=== Material shown ===

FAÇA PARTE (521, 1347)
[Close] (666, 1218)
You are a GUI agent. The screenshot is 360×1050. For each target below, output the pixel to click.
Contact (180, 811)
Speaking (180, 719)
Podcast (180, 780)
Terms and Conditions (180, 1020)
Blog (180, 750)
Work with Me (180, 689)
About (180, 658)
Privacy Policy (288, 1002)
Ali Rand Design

===
=== Material shown ===

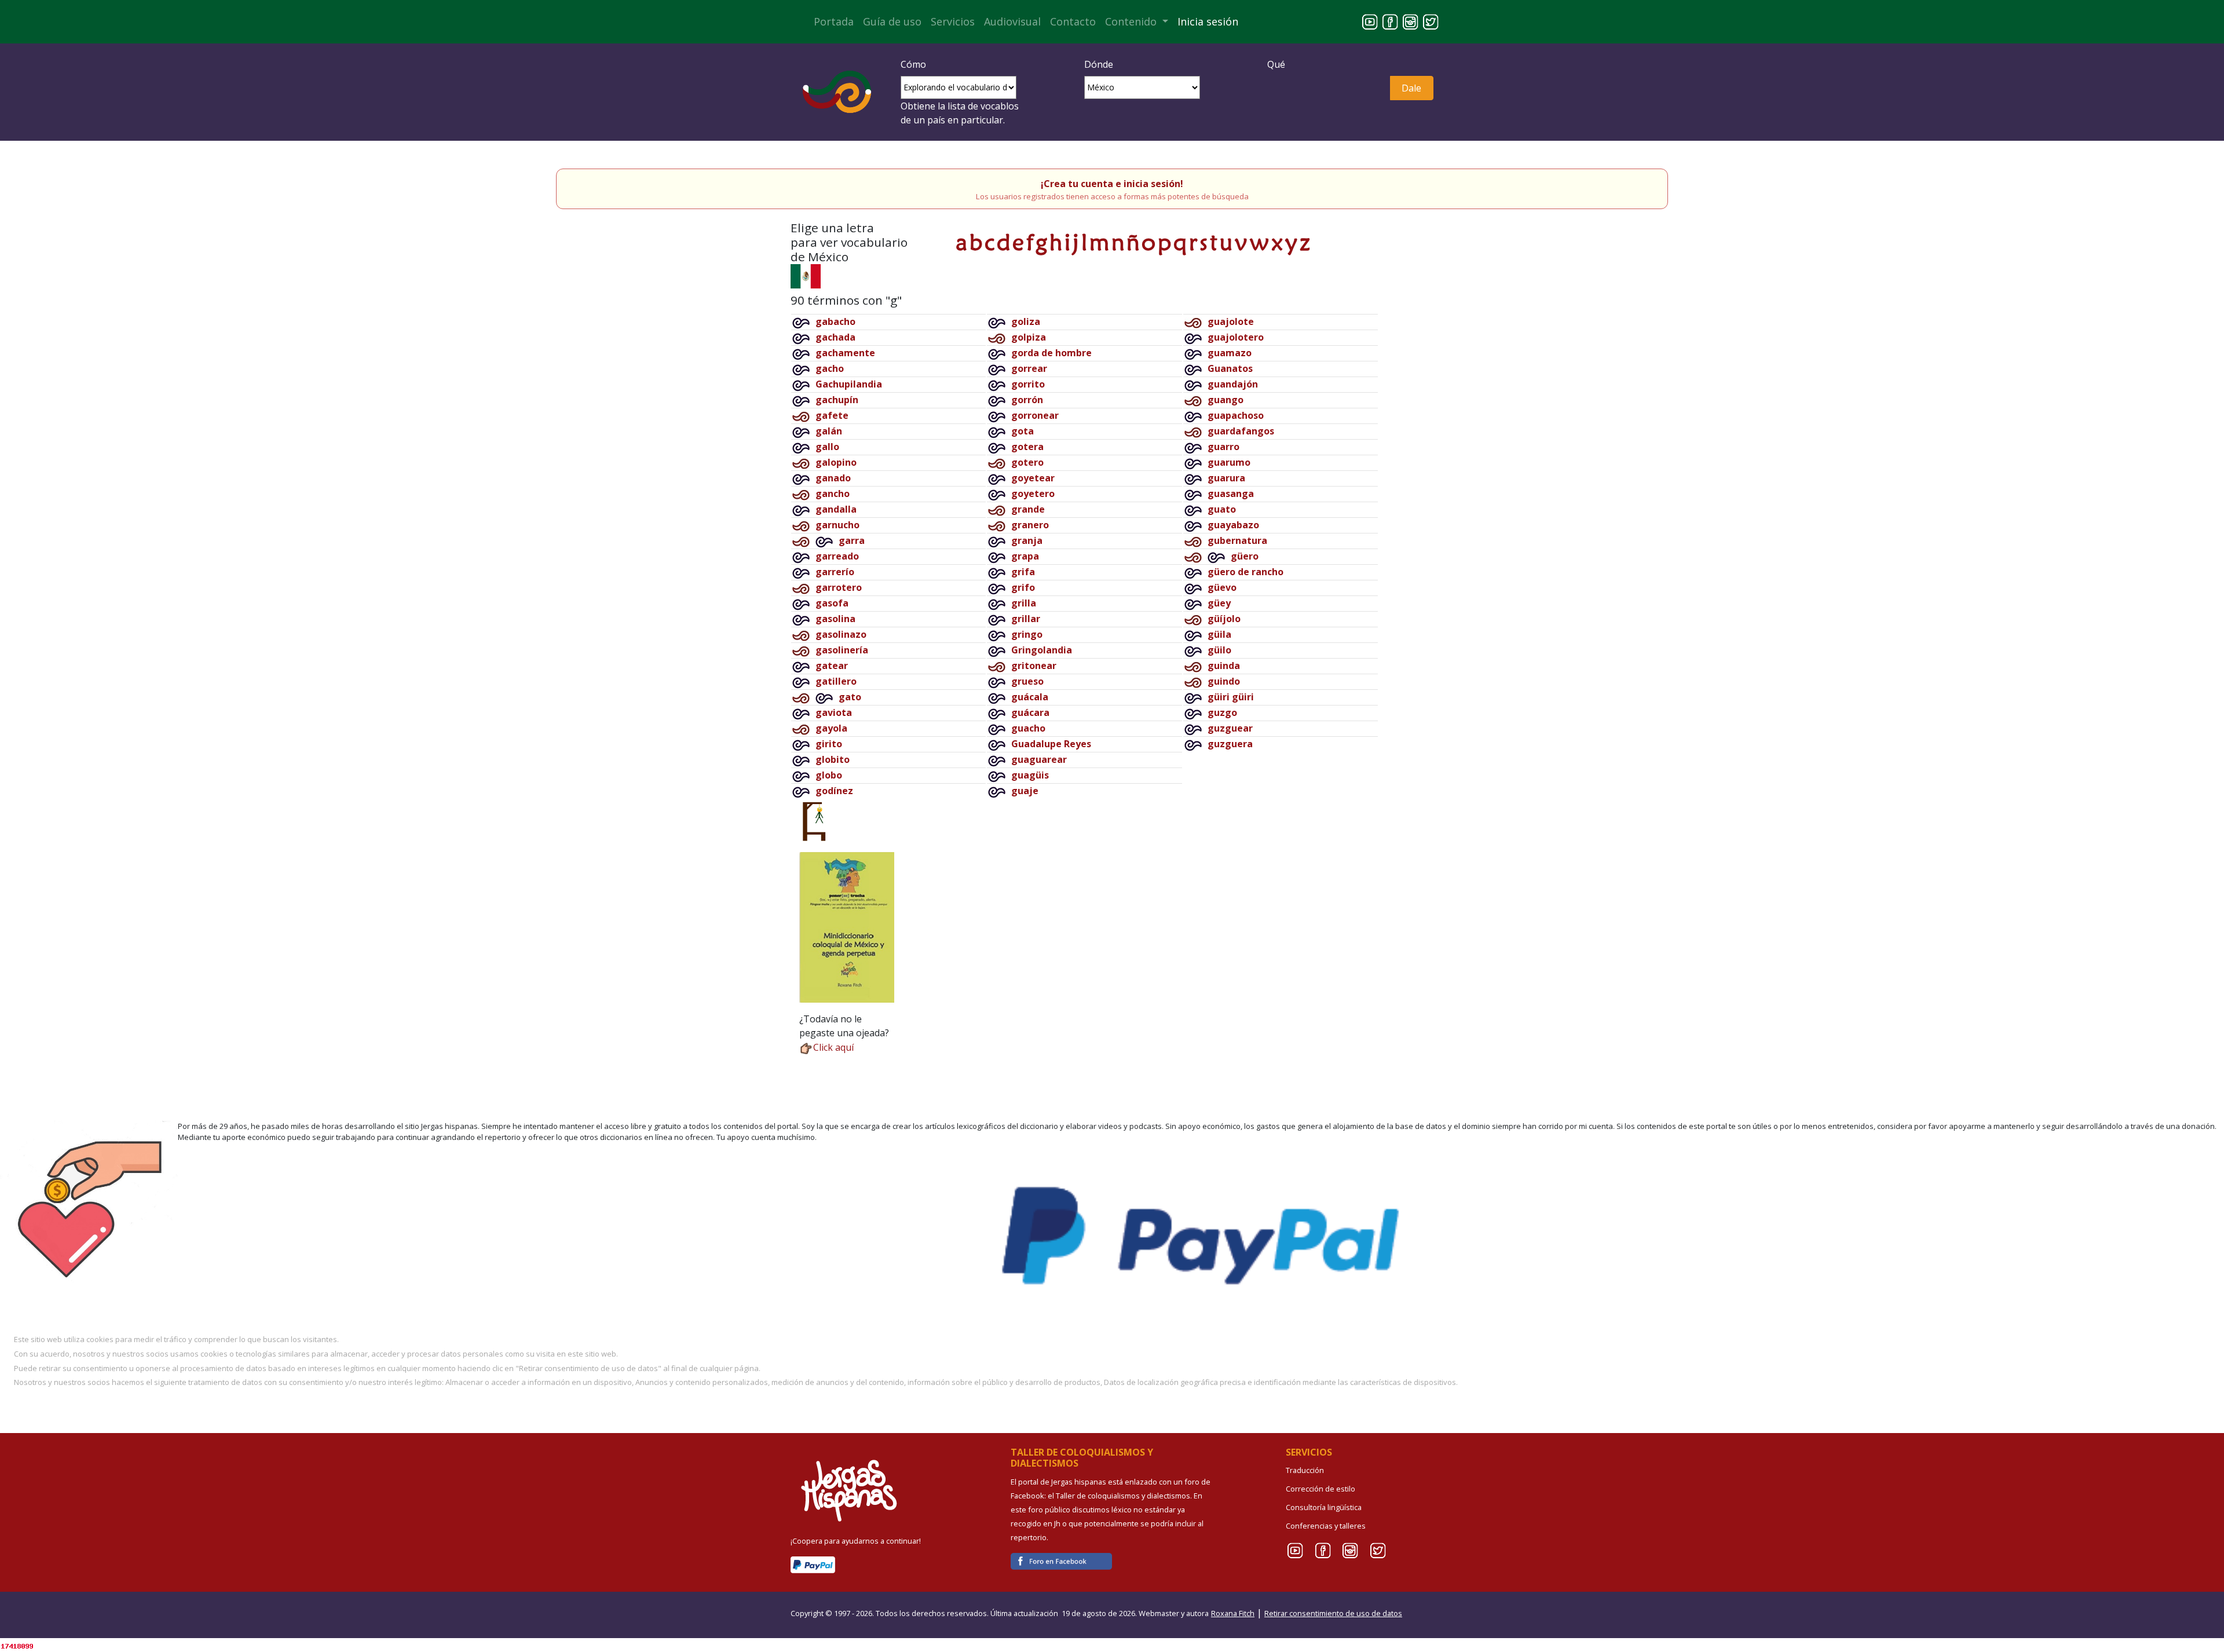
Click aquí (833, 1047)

===
=== Material shown ===

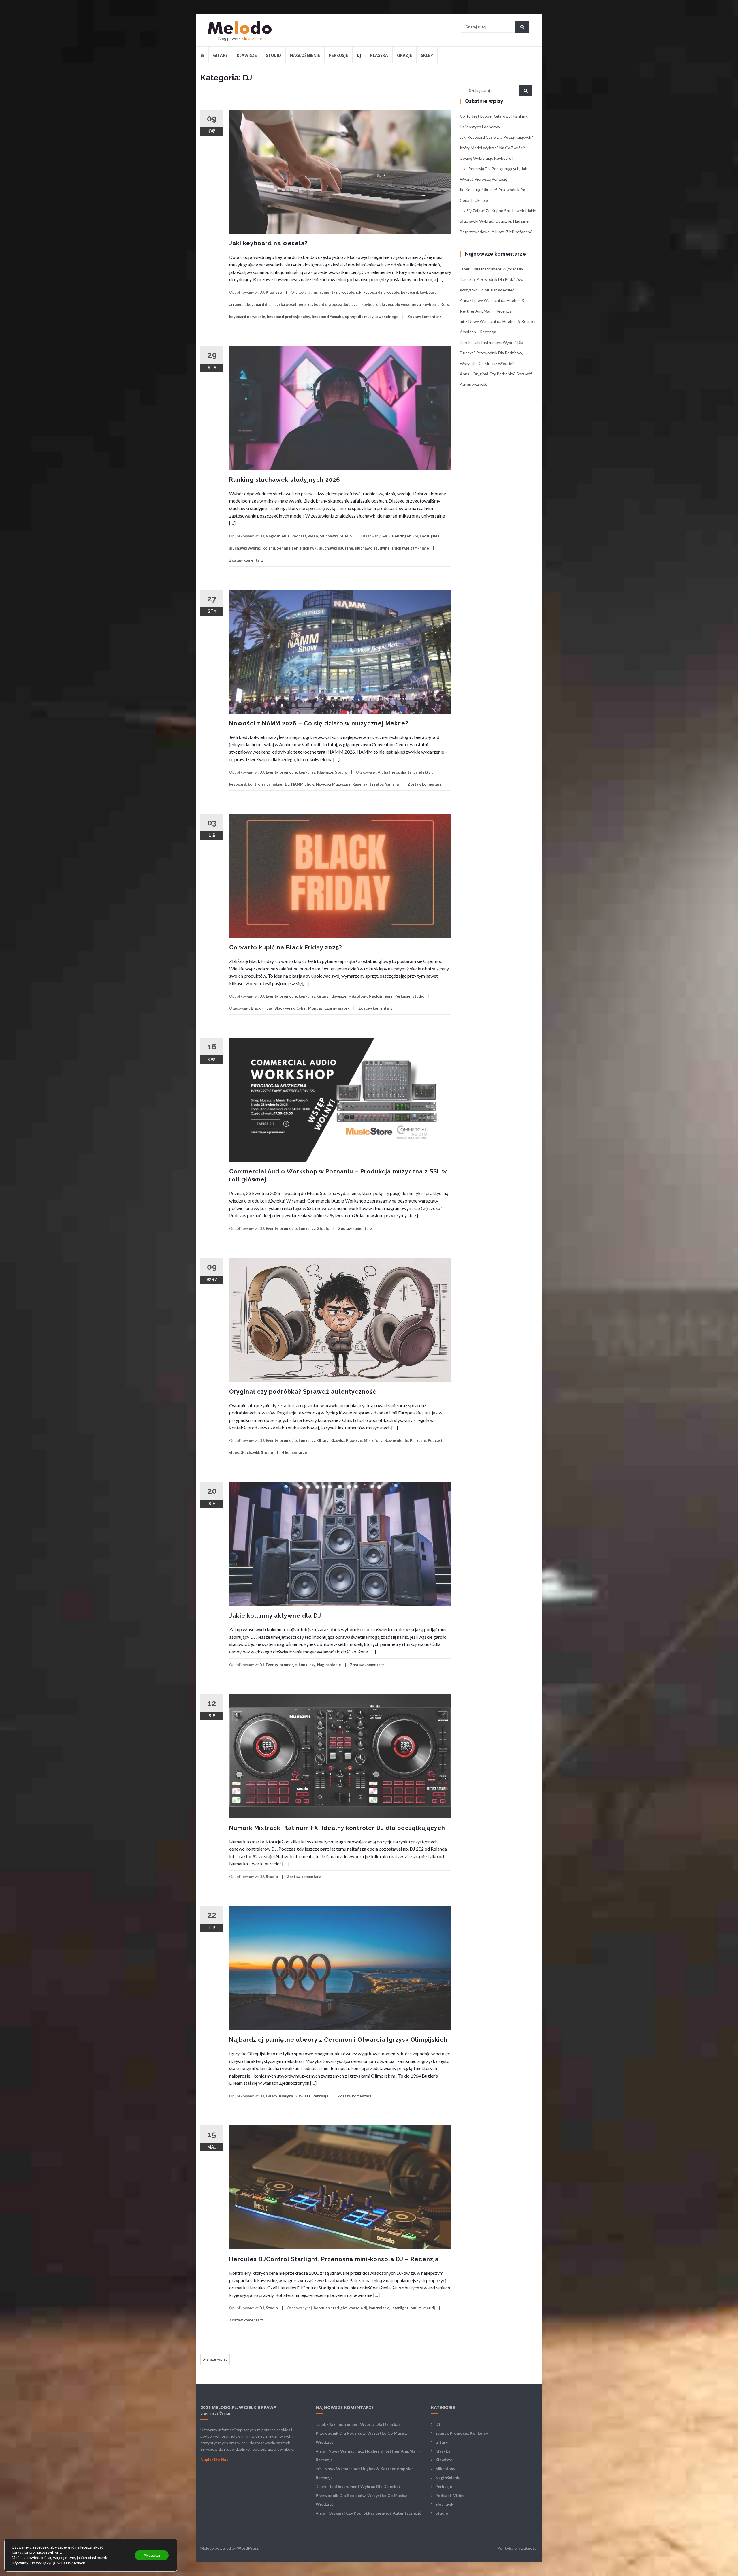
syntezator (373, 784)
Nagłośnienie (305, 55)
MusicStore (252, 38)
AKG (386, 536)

===

## Your assignment:
Out of the data above, set down the lines from the one with "Contact (180, 811)" to the one with "Ali Rand Design", both included, exactly as written and with no additions.

## Expected answer:
Contact (180, 811)
Speaking (180, 719)
Podcast (180, 780)
Terms and Conditions (180, 1020)
Blog (180, 750)
Work with Me (180, 689)
About (180, 658)
Privacy Policy (288, 1002)
Ali Rand Design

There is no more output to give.